Pictures are to be left out. Return exactly the lines below from the one with "Given: Click the 0 XMR balance amount" up to and including the one with "Click the 'イベントに参加されますか？' question title".

[[ THE DATA, beginning ]]

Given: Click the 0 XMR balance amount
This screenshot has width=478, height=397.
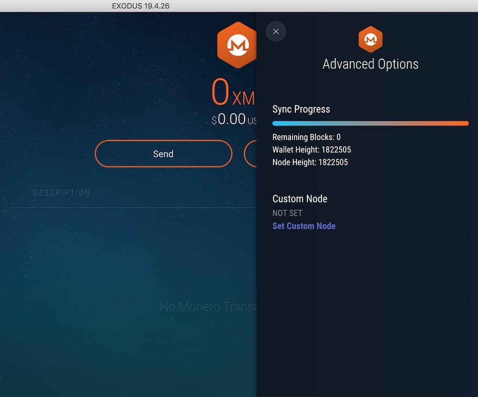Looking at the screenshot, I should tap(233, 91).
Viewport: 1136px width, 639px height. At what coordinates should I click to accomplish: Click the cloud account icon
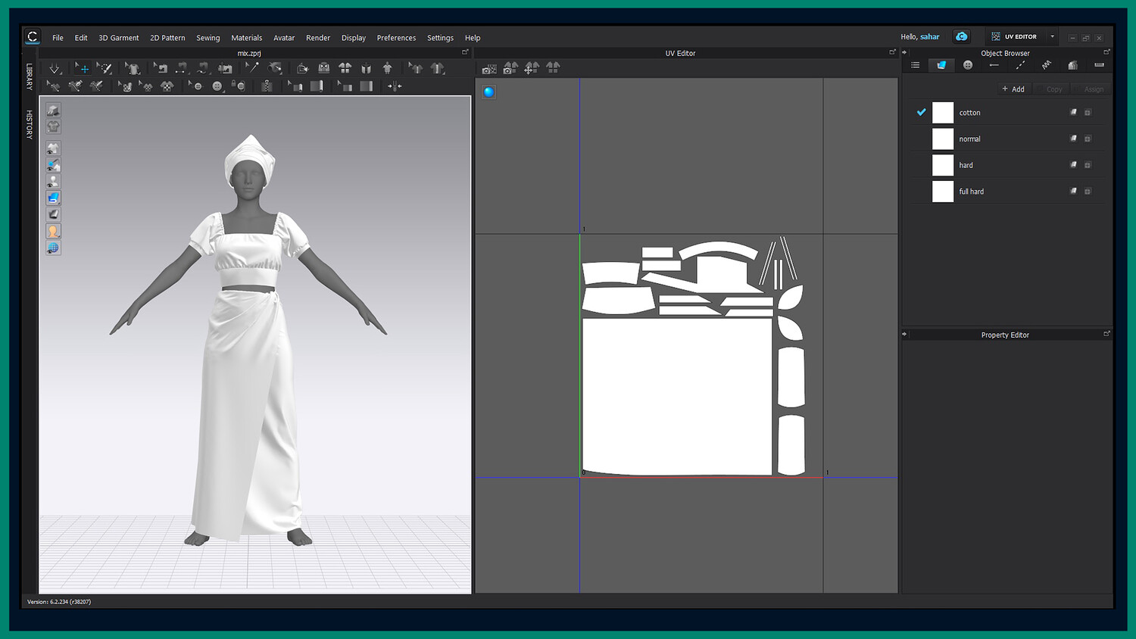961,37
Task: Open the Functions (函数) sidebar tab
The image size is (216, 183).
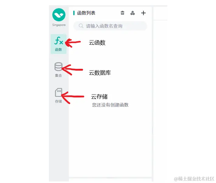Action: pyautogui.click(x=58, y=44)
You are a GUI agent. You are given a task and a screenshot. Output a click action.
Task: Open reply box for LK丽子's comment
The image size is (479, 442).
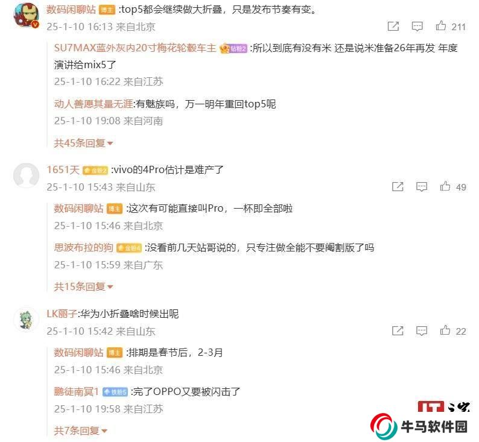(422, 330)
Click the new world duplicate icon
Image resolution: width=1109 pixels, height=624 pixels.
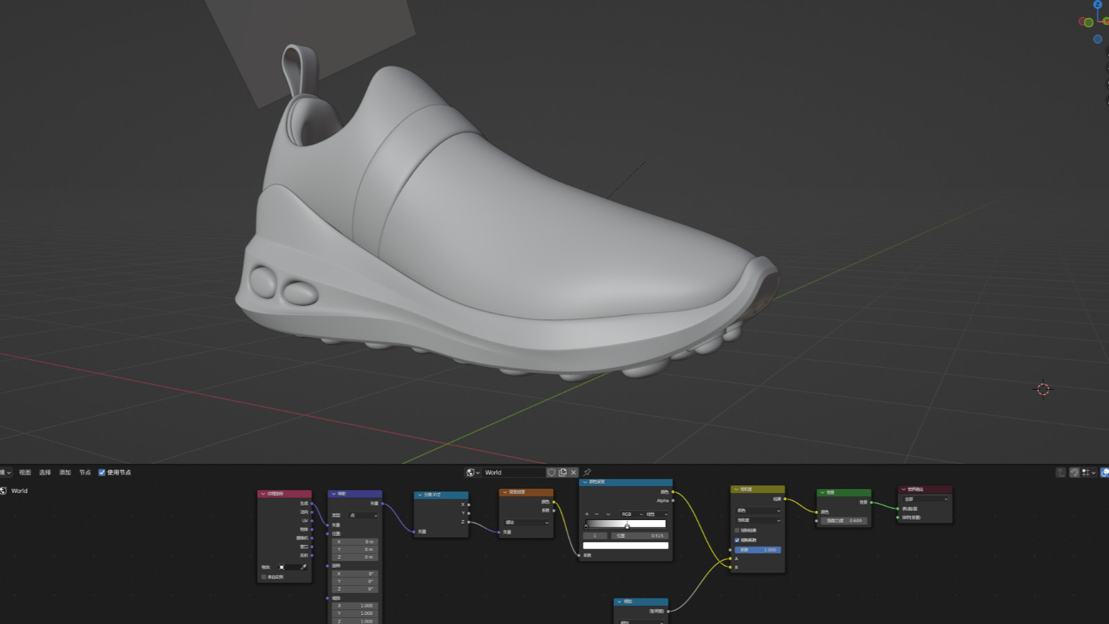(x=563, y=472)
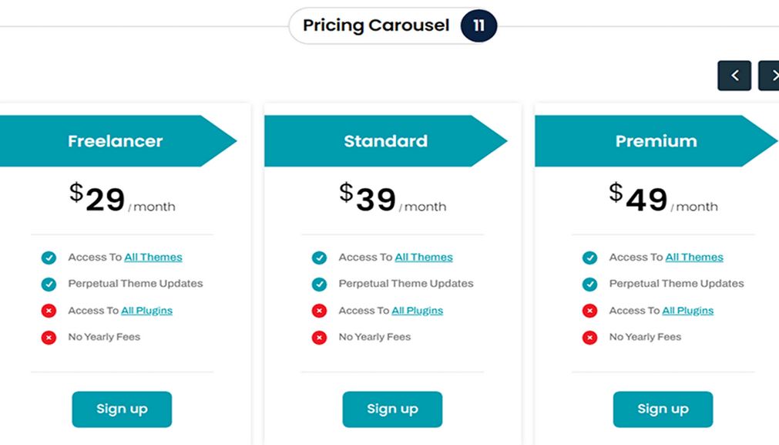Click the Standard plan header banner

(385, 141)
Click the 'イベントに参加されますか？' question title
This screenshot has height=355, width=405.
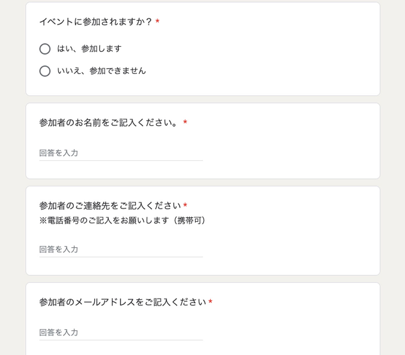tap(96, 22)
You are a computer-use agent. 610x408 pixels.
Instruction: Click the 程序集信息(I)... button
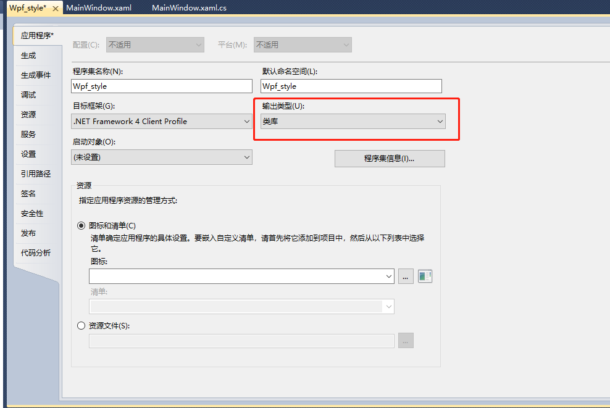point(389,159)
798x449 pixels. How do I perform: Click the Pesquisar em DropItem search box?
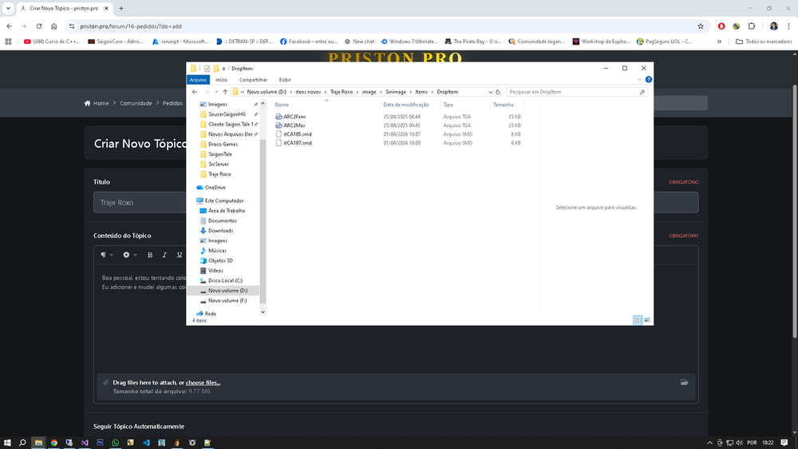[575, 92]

[[ THE DATA, end ]]
[[ THE DATA, beginning ]]

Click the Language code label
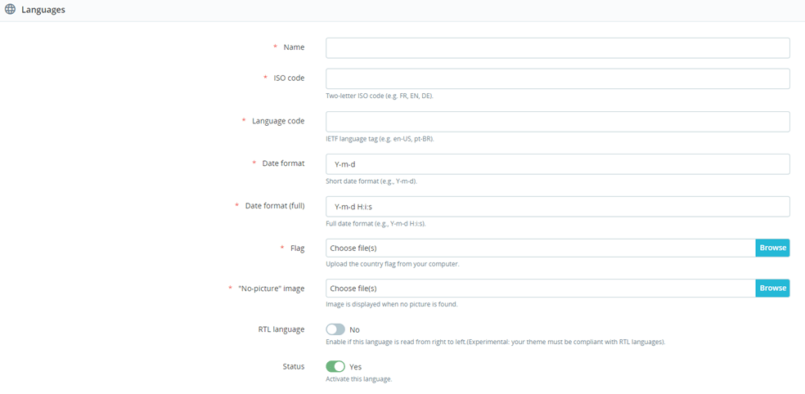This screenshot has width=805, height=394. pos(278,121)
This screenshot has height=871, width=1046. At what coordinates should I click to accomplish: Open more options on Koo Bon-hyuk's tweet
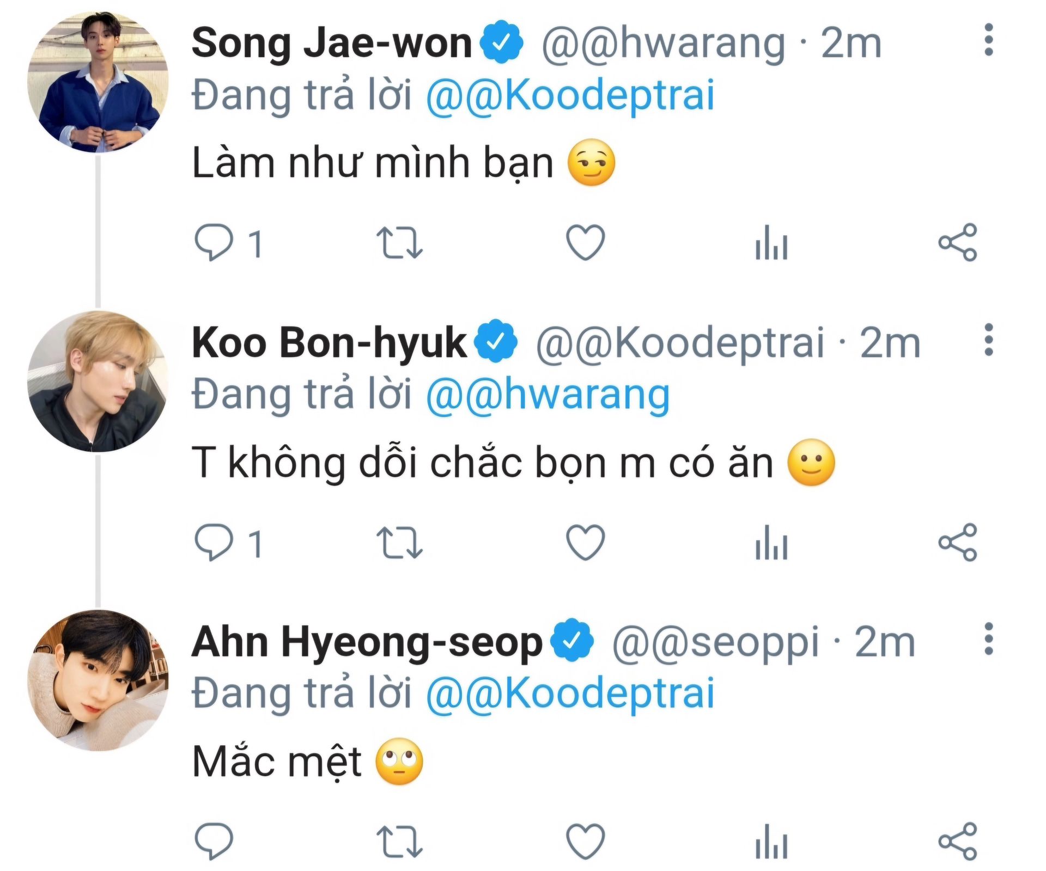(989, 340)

[[ THE DATA, end ]]

_SOLUTION_
Given: Click the 0 XMR balance amount
This screenshot has width=478, height=397.
Looking at the screenshot, I should tap(233, 91).
Viewport: 1136px width, 639px height. At what coordinates should I click to accomplish: Click the cloud account icon
961,37
Task: Open the Functions (函数) sidebar tab
The image size is (216, 183).
Action: pyautogui.click(x=58, y=44)
You are a GUI agent. You are given a task and a screenshot. Output a click action.
Task: Open reply box for LK丽子's comment
The image size is (479, 442).
(422, 330)
Click the new world duplicate icon
Image resolution: width=1109 pixels, height=624 pixels.
(x=563, y=472)
Click the Standard plan header banner

(385, 141)
Click the 'イベントに参加されますか？' question title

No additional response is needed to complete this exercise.